Don’t ever say city council didn’t tell you anything useful.
Today they approved an ordinance to ensure residents know exactly how dangerous this place really is.
Consider this: you may escape being sandwiched in the viaduct during the “big one,” but you still have an active volcano in your backyard, miles of waterfront susceptible to tsunami, a city of slide-prone, waterlogged ridges, and a giant, bowl of a lake that’s been known to be home to things called “seiches.”
(Don’t feel bad, this one got some blank looks from the council too)…
“It’s oscillating wave action between smaller bodies of water,” said Council member Richard Conlin.
“Like a ripple?” asked Council member Tom Rasmussen.
“A BIG ripple,” said Conlin.
According to a study, compiled for council by the city’s Susan Chang and Brennon Staley and UW’s Kathy Troost, eight-foot waves were reported in Lake Washington after the 1891 Port Angeles earthquake caused massive landslides. And seiches damaged houseboats, buckled moorings and broke water and sewer lines in Lake Union following the 2002 earthquake.
When it comes to Rainier, the danger won’t likely come from an ash blast like Mount St. Helens, but from a swiftly moving debris flow called a lahar.
The ordinance, required as part of an update to the Growth Management Act, is simply informational. It maps and explains the hazards, but doesn’t do anything to beef up regulation or emergency response.

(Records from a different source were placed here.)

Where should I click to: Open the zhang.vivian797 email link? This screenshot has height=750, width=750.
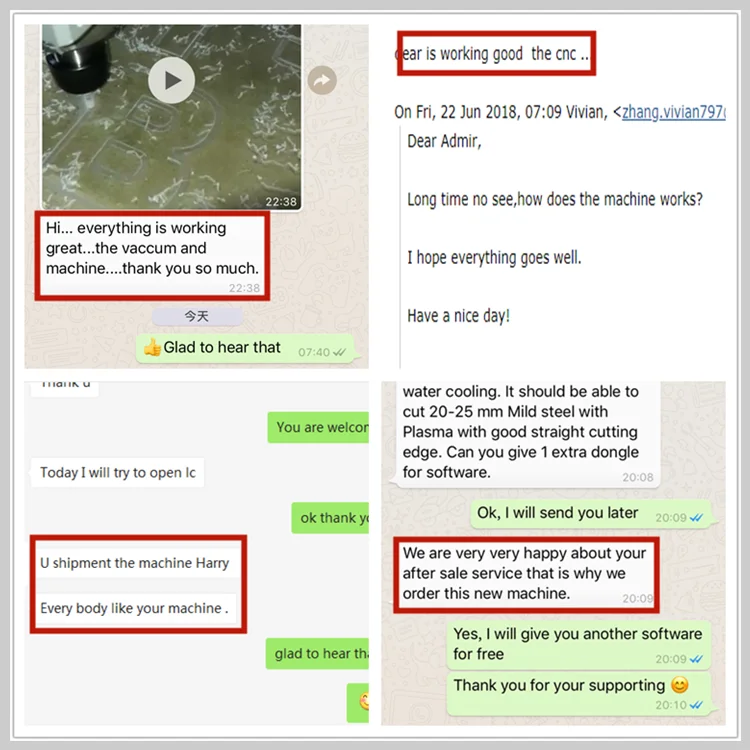[x=673, y=112]
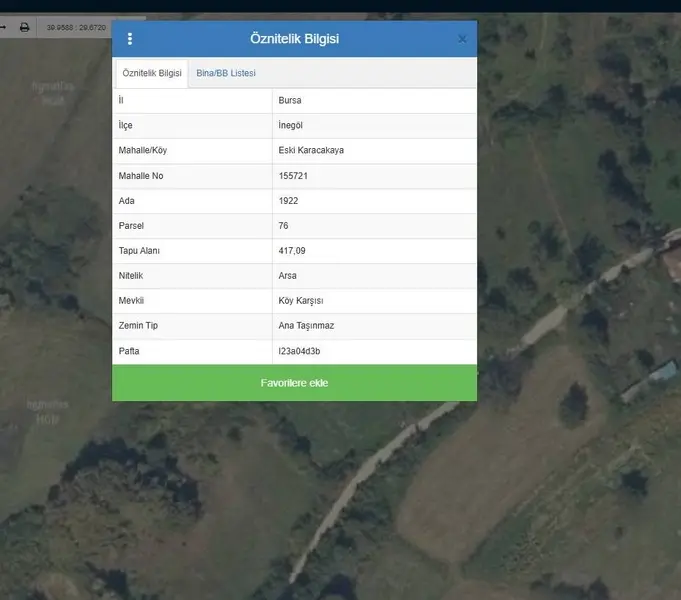Click the Öznitelik Bilgisi dialog title text
681x600 pixels.
click(294, 39)
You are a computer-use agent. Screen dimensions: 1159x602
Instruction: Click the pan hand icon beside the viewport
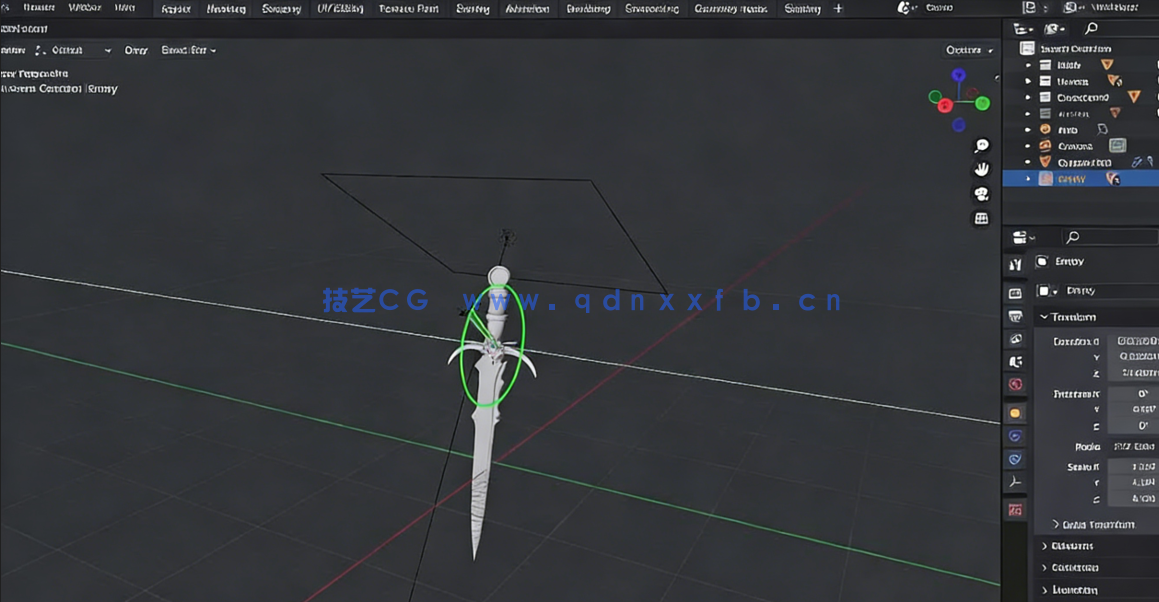981,169
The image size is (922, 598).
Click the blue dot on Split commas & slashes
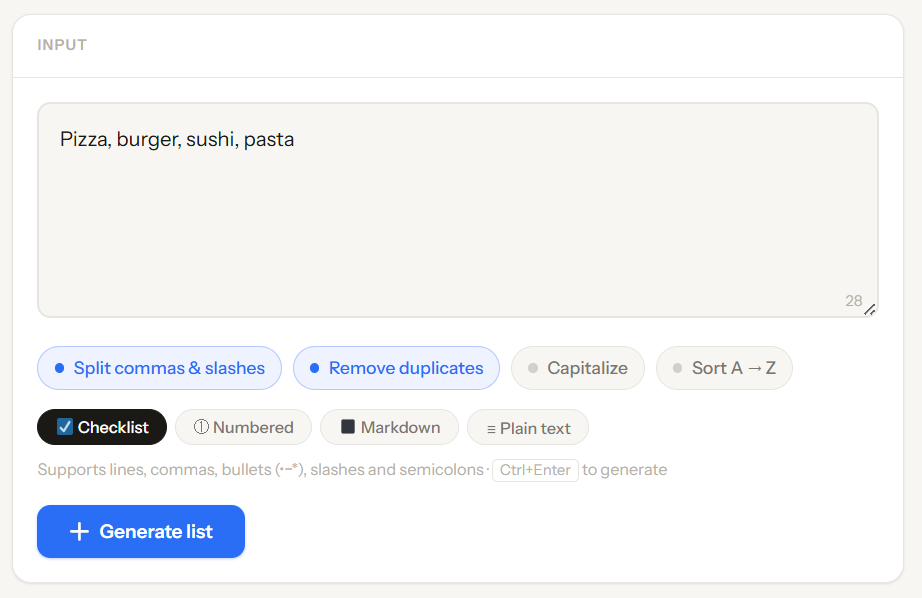tap(59, 368)
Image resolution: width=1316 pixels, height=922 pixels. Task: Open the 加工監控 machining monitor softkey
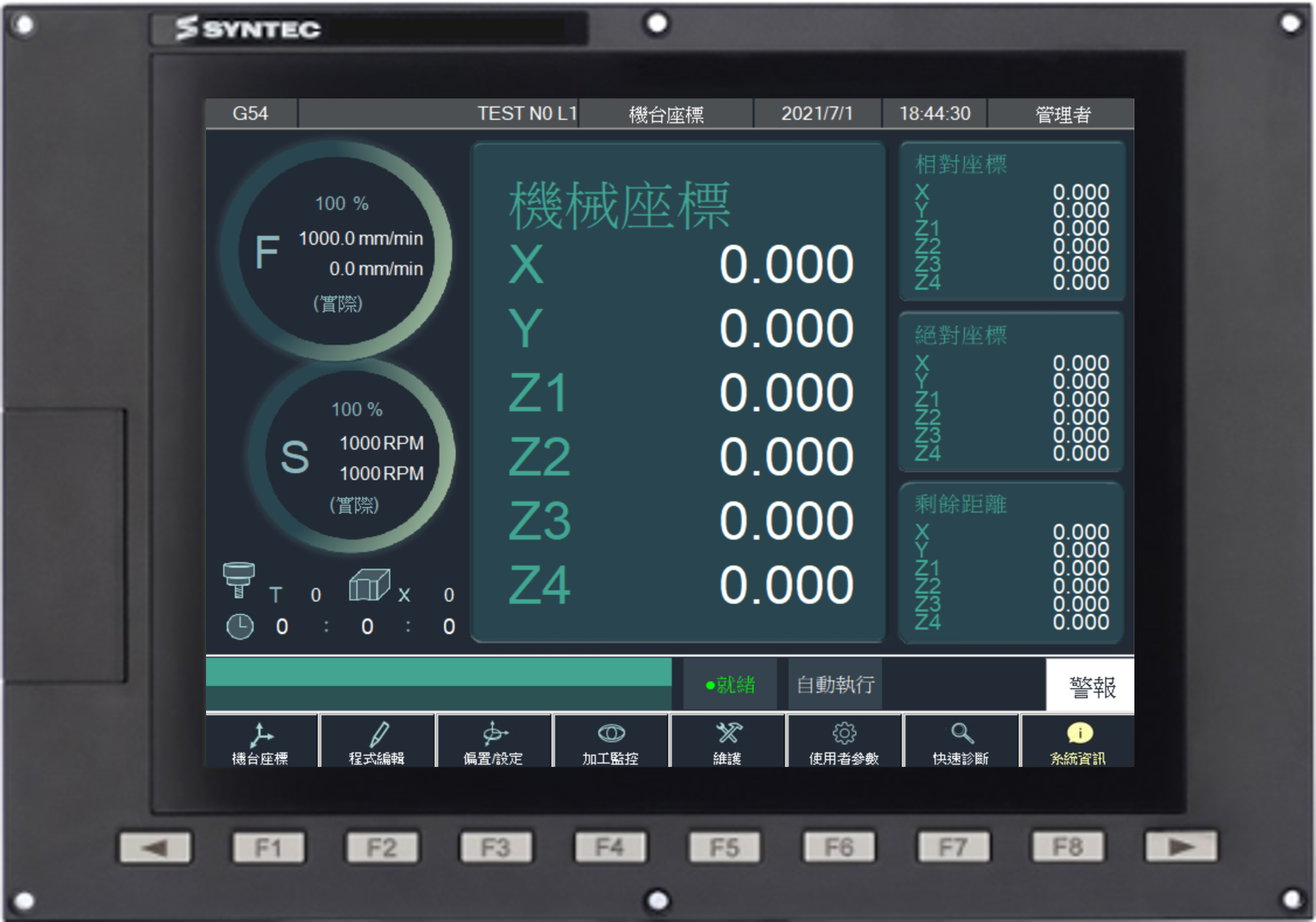pyautogui.click(x=611, y=742)
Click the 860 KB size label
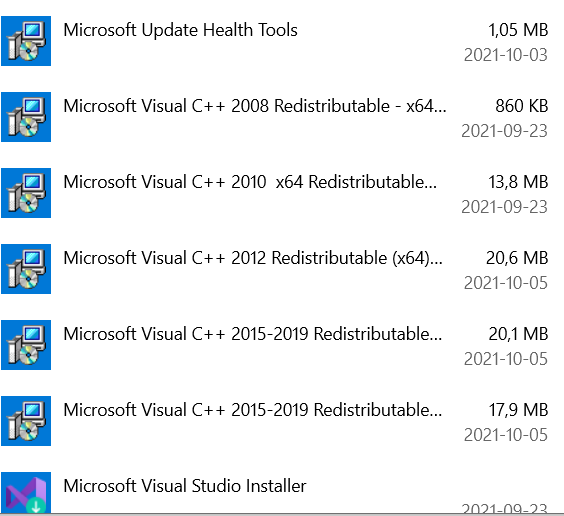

Conlin told the council that the necessary safeguards are already required as part of the city’s building code, but noted that this doesn’t mean there wouldn’t be room for future improvements to tighten things up.
“The departments will look to make sure we’re doing what we need to do when it comes to regulations,” he said.
Meanwhile, for those who don’t want to live in the shadow of Mother Nature’s Russian roulette, maybe it’s time to move someplace safe… like North Dakota.